Consequences of actions by the person or people to bring about change could include: Political • Ho founded a newspaper while in Paris – Le Paria – in order to publish his criticism of French colonial policy in Vietnam. He returned briefly to Vietnam and in 1925 founded the Revolutionary Youth League of Vietnam (Ho believed that the youth would be the driving force of the revolution). Ho also brought other communist factions within Vietnam together to form the Indochina Communist Party in 1930. He issued a policy statement advocating freedom of assembly, speech and the press in Vietnam: “the [Communist] Party must strive to organise a broad Democratic Nationalist Party.” Various mass organisations including unions, a peasants’ association, a women's association, a relief society, and a youth league were to be organised under the new party. • Ho returned to Vietnam in 1940 and established the Viet Minh. This was a coalition which all of the nationalist groups in Vietnam were encouraged to join, irrespective of any differences they might have. Ho took personal charge of the Viet Minh after returning from a period of captivity in China. The Viet Minh would use all means, including military, to achieve its goal of an independent Vietnam. • When the Japanese were ousted from Vietnam in August 1945, Ho established a Vietnamese government in Hanoi, and proclaimed an independent Democratic Republic of Vietnam.

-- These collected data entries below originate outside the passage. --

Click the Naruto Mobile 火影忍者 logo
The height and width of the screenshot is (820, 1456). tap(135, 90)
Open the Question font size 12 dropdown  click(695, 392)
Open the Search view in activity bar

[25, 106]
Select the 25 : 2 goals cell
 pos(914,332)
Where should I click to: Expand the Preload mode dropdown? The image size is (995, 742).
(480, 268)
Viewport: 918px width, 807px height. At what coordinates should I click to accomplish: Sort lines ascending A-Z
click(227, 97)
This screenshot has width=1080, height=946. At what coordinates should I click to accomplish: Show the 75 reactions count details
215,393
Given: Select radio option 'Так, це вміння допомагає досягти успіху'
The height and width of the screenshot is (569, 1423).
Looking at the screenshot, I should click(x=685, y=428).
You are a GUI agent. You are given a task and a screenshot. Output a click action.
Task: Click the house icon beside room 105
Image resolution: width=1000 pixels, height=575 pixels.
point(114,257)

Ho used words from the American Declaration of Independence: “All men are created equal. They are endowed by their creator with certain inalienable rights, among these are life, liberty and the pursuit of happiness.” (Ho’s Viet Minh was not strong enough to resist the return of the French, so he negotiated a compromise that saw the DRV reduced to the status of a “free state within the French Union of Indochinese states” – a most unsatisfactory arrangement, but one both sides knew would not last.) NCEA Level 2 History (90469) 2007 — page 5 of 5

• The Viet Minh’s position was to negotiate to unite Vietnam under a Viet Minh government. Despite the efforts of Ho’s delegate, Pham Van Dong, the real players at the conference were the major powers. The “temporary” division of Vietnam was acceptable only because the Viet Minh already controlled up to two-thirds of Vietnam, and because of the promise of elections in 1956 – Ho (and everybody else) believed that the DRV would finally be established through the electoral process….

Military • Japan: Ho and the Viet Minh organised resistance to the Japanese occupation during WWII. Ho called for a general uprising when the Japanese surrendered on 10 August 1945. The uprising’s slogan was: “Break open the rice stores to avert famine.” (This was in order to feed the starving .) • France: Ho and the Viet Minh also organised resistance against the return of the French after WWII. This led to the First Indo-China War. As conflict with the French increased Ho ensured the survival of the Viet Minh by moving into the mountains and conducting a guerrilla campaign. The decisive battle of the First Indo-China War was at Dien Bien Phu in 1954. Ho knew that to have a strong position from which to negotiate Vietnamese independence at the upcoming peace talks in Geneva, the Viet Minh would have to win. Ho was prepared to sustain massive losses in order to win.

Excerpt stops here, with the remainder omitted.